Arranger Bobby Hammack
Jones approaches the witty "I Don't Know Enough About You," penned by Peggy Lee and her then-husband Dave Barbour, with gusto, in an easy-swinging sort of way, and perhaps to show that he can also join the ranks of those singers who also dabble in songwriting, he offers a composition of his own, "What Would I Do," which actually turns out to be quite a respectable effort. The album closes appropriately with the beautiful Frankie Laine ballad "We'll Be Together Again," another one that Sinatra also recorded for Capitol (on Songs for Swingin' Lovers). Released toward the end of 1959, This Love of Mine earned a rather positive review from Billboard (November 30, 1959):

After a few efforts, this is the initial LP by a lad whose work augurs a strong potential. Jack Jones is the son of former stars Allan Jones and Irene Hervey, and he has been playing nitery dates with his dad in Las Vegas and Los Angeles. He shows a feeling for a swinging rhythm, an ability to project his personality and a pleasing way of styling a ballad. Strong backing by Bobby Hammack's ork.

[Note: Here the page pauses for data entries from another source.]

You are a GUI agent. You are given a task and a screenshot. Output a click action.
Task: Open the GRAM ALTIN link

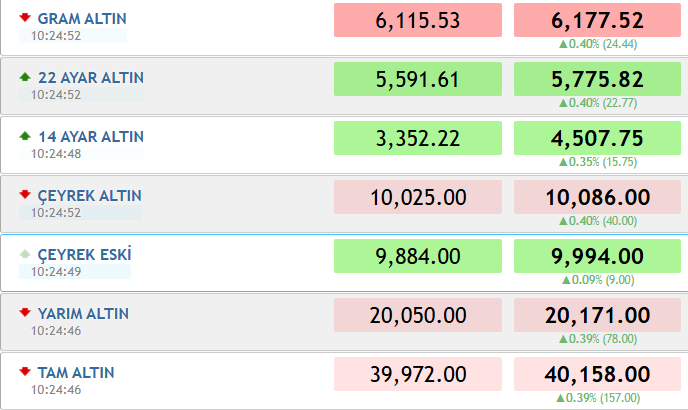(82, 19)
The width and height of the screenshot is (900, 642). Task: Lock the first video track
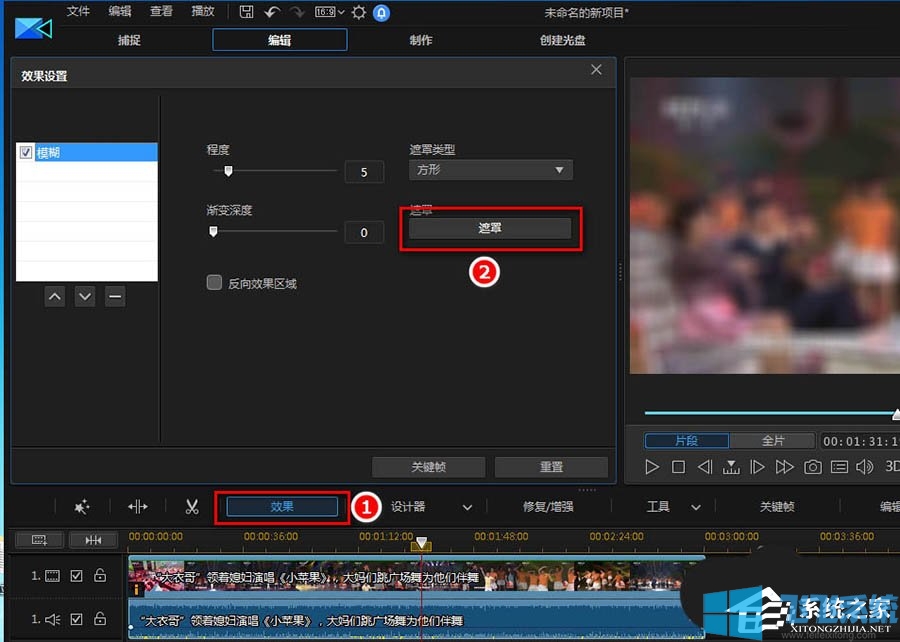click(102, 575)
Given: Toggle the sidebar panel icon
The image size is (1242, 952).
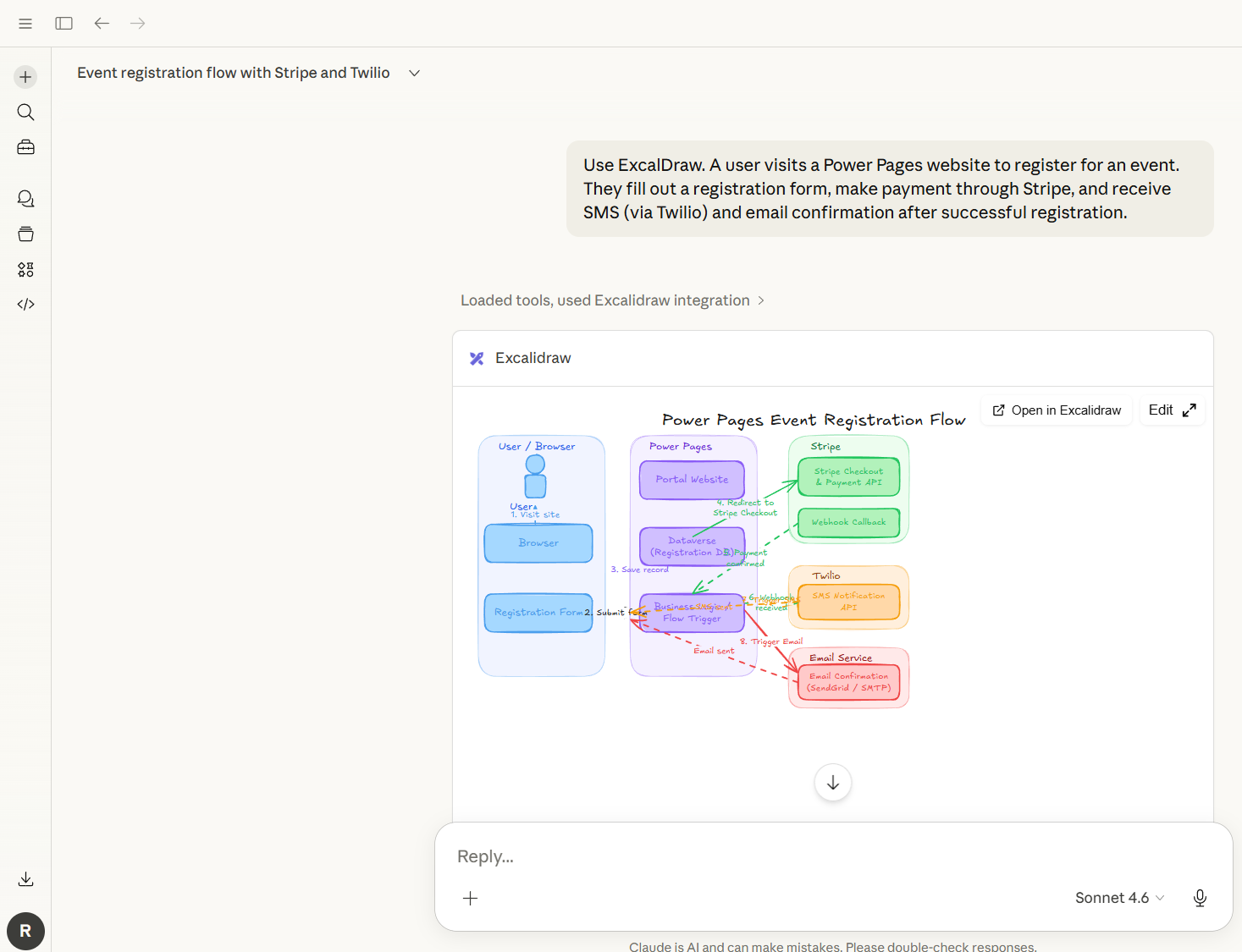Looking at the screenshot, I should click(63, 24).
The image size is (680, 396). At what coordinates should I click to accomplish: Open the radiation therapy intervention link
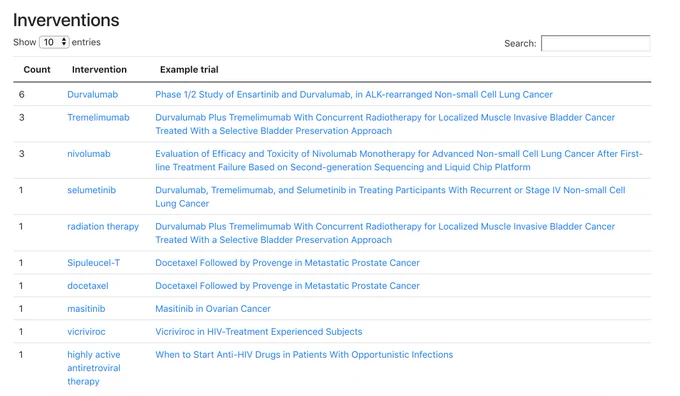[103, 227]
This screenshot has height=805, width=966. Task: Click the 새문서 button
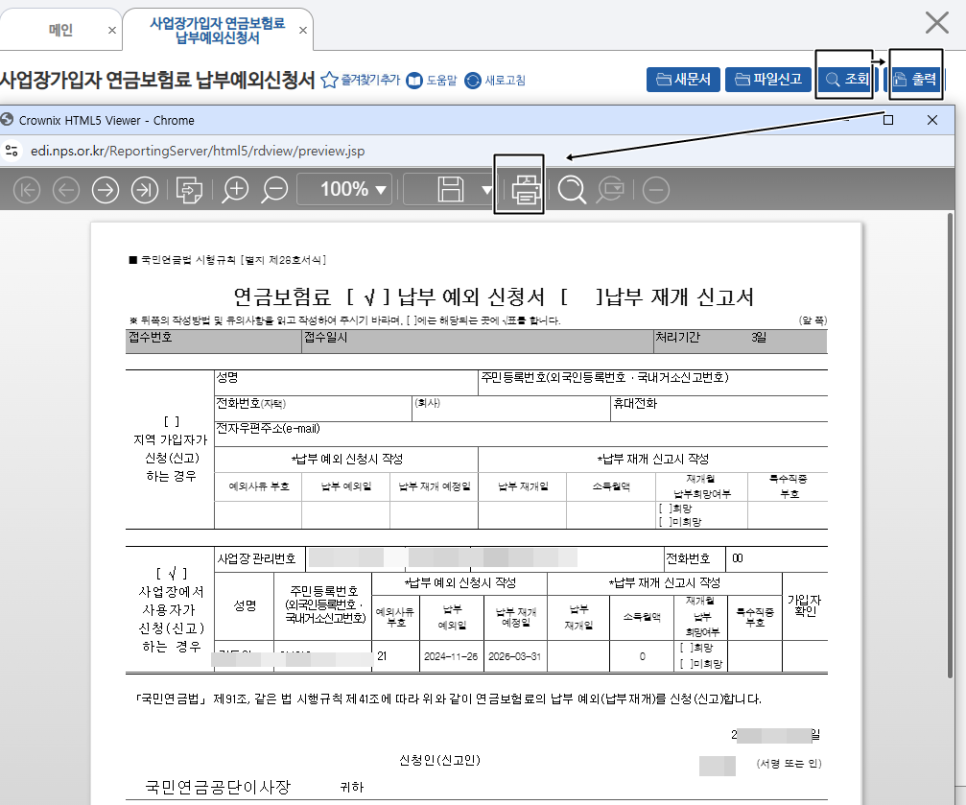coord(683,79)
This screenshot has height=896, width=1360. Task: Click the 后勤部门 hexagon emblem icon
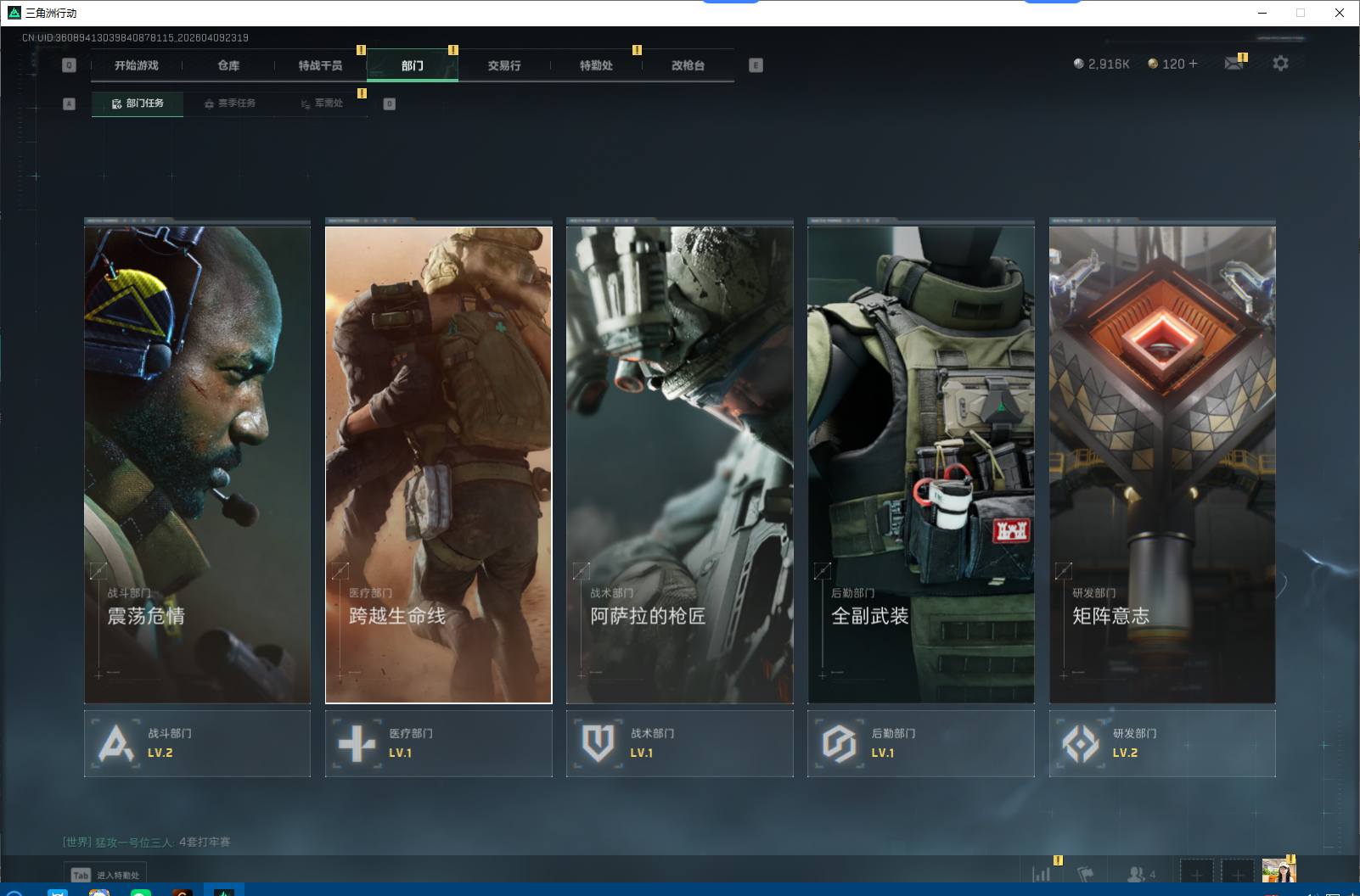[839, 743]
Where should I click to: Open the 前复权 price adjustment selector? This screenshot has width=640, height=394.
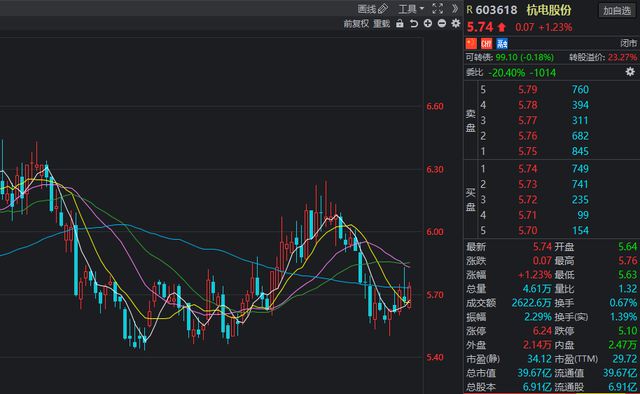[356, 24]
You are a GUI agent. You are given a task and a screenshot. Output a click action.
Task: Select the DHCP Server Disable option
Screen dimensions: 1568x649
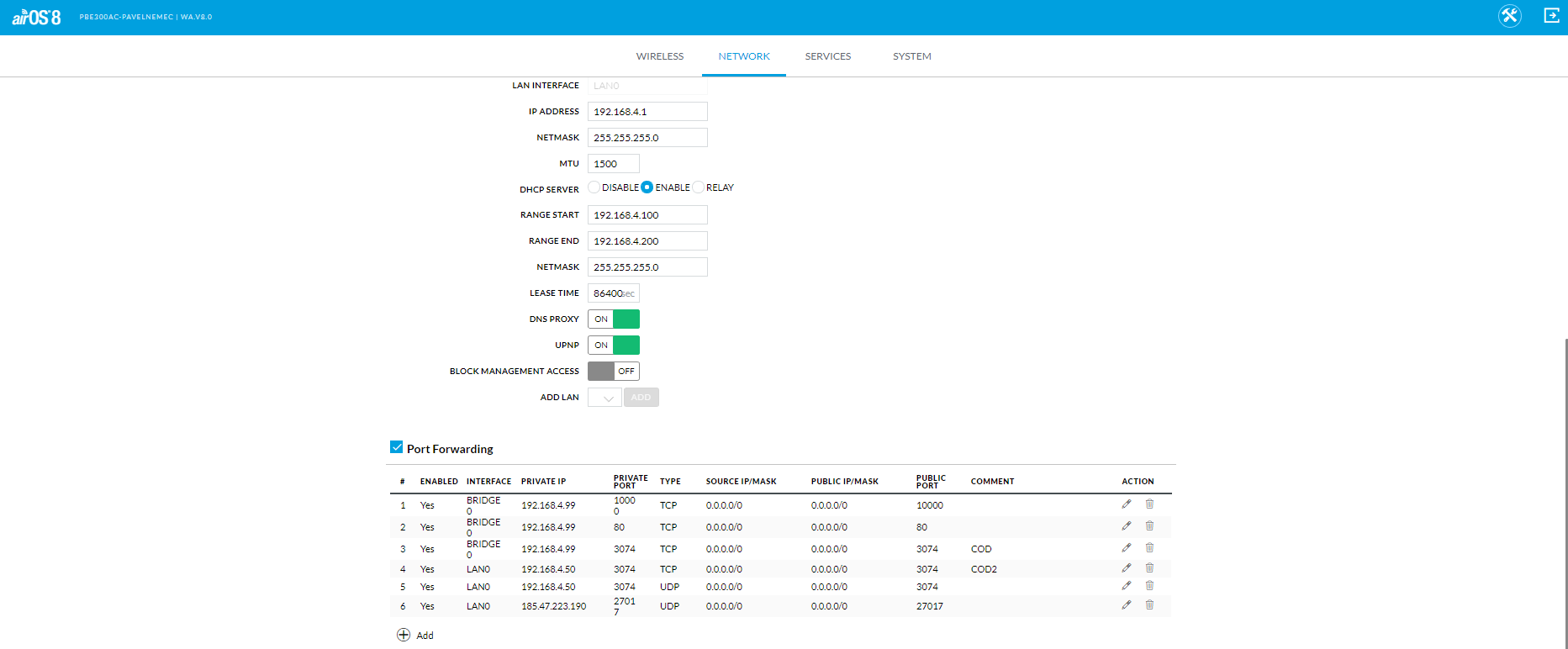(594, 187)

The reviewer is certainly right about Jones's way with both swingers and ballads, as well as about the assessment of Bobby Hammack's arrangements, which are strong without ever getting in the way and feature some interesting touches such as the brief organ solos on "Angel Eyes" and "We'll Be Together Again." The cover is a different matter altogether—it is anyone's guess why the powers that be at Capitol thought that it was appropriate to have Jones photographed in full caveman attire, wielding a big club, and stepping on a scantily clad woman lying in the foreground, while some kind of dinosaur observes the scene in the background. Looking at it almost sixty years later, one wonders how the cover can be in any way related to the theme of the album, what kind of audience the producers were trying to target, and simply what was going through the heads of whoever decided to approve such a horrifying cover. It is, indeed, one of the strangest, most mystifying pieces of LP artwork I have ever seen. Whatever the case, in spite of the favorable review from Billboard, the album was not much of a hit, and it was not until he signed with Kapp two years later that Jones's career would actually take off. Yet This Love of Mine—which may be easily found on CD these days as part of the European reissue Jack Jones: Six Classic Albums, from Real Gone Music—remains one of my favorite albums by Jones and a very enjoyable early effort that in many ways already indicates greater things to come.